Four party leaders retreat to country estate to break deadlock
Leaders of the four right-wing parties hoping to form a new Dutch government are to spend two days holding talks behind closed doors to try to decide what form the cabinet should take.
The four leaders – Geert Wilders of the PVV, Dilan Yesilgöz of the VVD, Pieter Omtzigt of NSC and Caroline van der Plas of the BBB – will meet at the Zwaluwenberg, a country estate on the edge of Hilversum, without their deputies.
The talks will be overseen by Kim Putters, chair of the social-economic council, whose findings will be presented to parliament and debated later this week.
It is the first time the quartet have sat down together in four weeks, since Omtzigt withdrew from the first round of negotiations and said he would not join a coalition with the other three.
Putters had hoped to present his report to parliament at the start of this week, but last Thursday he said further discussions were needed and he was now aiming to be finished by Wednesday. “We are on our way, but there is still a lot of ground to cover,” he said.
Speculation is growing in Dutch media that the parties will form a so-called “extra-parliamentary” cabinet, which includes ministers drawn from outside the political parties.
Omtzigt has said an extra-parliamentary administration is his preferred option, because it will be less bound by party discipline, which he argues will give MPs more scope to scrutinise ministerial proposals.
Yesilgöz has also expressed support for the extra-parliamentary option and says she is “hopeful” that a new government can be in place by the summer.
However, Wilders and Van der Plas still favour a conventional coalition of the four parties, which would have a majority in both houses of parliament.
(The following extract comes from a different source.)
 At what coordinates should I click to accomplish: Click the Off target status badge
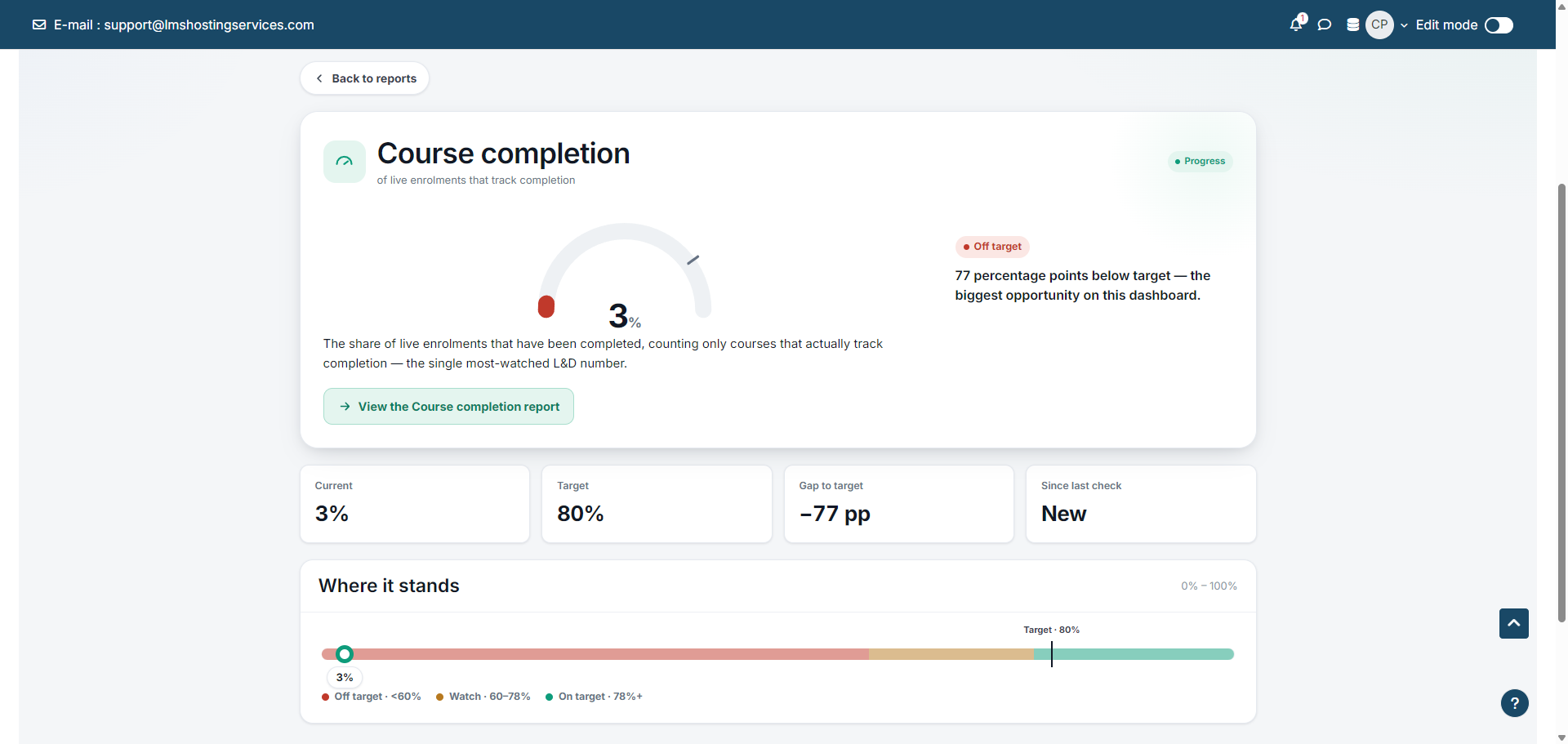coord(992,247)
An alternative coalition headed by the left-wing alliance GroenLinks-PvdA, led by former European commissioner Frans Timmermans, is not being seriously considered at this stage.
Both the VVD and NSC said after the election that they would prefer to support a minority government through a confidence and supply deal, rather than provide ministers as members of a coalition. The VVD is the only one of the four parties with a pool of experienced ministers to call on.